* Assigned task: From the line containing "The width and height of the screenshot is (572, 286)." down to the last line of the records below, restate each line word for word and leave out the rest.

- - - - -

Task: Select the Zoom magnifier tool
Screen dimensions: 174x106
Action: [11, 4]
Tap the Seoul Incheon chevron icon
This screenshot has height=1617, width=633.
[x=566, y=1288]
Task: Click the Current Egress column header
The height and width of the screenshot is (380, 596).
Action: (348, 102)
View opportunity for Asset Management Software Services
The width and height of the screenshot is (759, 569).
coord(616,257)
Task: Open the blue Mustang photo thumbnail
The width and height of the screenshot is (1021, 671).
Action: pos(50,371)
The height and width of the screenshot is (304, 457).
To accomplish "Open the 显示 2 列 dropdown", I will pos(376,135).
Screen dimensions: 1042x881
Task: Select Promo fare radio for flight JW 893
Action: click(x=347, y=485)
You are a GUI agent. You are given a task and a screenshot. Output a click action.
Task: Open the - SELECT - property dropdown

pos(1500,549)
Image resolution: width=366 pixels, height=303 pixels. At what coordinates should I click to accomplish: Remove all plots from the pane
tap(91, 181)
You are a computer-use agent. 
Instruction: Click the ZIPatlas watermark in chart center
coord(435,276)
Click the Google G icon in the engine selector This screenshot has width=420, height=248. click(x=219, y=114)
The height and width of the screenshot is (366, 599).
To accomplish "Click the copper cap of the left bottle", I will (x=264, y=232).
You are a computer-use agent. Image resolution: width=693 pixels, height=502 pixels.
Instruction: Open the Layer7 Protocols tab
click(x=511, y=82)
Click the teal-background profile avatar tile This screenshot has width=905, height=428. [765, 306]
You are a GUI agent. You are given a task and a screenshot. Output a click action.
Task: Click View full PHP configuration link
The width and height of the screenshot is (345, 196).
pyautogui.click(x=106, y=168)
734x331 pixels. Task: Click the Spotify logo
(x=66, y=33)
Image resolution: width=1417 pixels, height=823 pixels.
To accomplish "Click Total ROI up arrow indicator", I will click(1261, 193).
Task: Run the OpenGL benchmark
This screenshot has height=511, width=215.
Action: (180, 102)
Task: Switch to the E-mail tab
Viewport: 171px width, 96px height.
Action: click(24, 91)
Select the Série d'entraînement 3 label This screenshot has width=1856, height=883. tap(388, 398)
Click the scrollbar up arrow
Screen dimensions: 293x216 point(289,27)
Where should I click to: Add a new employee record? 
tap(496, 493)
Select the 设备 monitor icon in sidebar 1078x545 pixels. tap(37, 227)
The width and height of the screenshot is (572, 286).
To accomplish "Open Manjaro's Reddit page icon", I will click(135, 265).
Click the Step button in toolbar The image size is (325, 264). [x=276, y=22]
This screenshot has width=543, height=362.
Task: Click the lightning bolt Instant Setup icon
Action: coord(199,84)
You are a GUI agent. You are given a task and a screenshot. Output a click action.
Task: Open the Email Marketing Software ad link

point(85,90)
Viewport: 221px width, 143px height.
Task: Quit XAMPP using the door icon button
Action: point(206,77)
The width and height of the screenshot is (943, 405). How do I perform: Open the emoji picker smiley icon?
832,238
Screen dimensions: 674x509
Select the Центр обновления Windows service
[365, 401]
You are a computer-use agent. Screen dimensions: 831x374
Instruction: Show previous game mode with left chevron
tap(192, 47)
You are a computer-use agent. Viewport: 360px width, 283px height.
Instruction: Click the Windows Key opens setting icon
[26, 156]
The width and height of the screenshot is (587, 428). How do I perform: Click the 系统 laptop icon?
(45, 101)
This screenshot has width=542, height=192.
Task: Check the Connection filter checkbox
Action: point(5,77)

- - - - -

* Reply to the exercise:
The width and height of the screenshot is (572, 286).
To accomplish "Open Manjaro's Reddit page icon", I will click(135, 265).
Click the Step button in toolbar The image size is (325, 264). [x=276, y=22]
This screenshot has width=543, height=362.
Task: Click the lightning bolt Instant Setup icon
Action: coord(199,84)
You are a GUI agent. You are given a task and a screenshot. Output a click action.
Task: Open the Email Marketing Software ad link

point(85,90)
Viewport: 221px width, 143px height.
Task: Quit XAMPP using the door icon button
Action: point(206,77)
The width and height of the screenshot is (943, 405). How do I perform: Open the emoji picker smiley icon?
832,238
Screen dimensions: 674x509
Select the Центр обновления Windows service
[365, 401]
You are a computer-use agent. Screen dimensions: 831x374
Instruction: Show previous game mode with left chevron
tap(192, 47)
You are a computer-use agent. Viewport: 360px width, 283px height.
Instruction: Click the Windows Key opens setting icon
[26, 156]
The width and height of the screenshot is (587, 428). How do I perform: Click the 系统 laptop icon?
(45, 101)
This screenshot has width=542, height=192.
Task: Check the Connection filter checkbox
Action: point(5,77)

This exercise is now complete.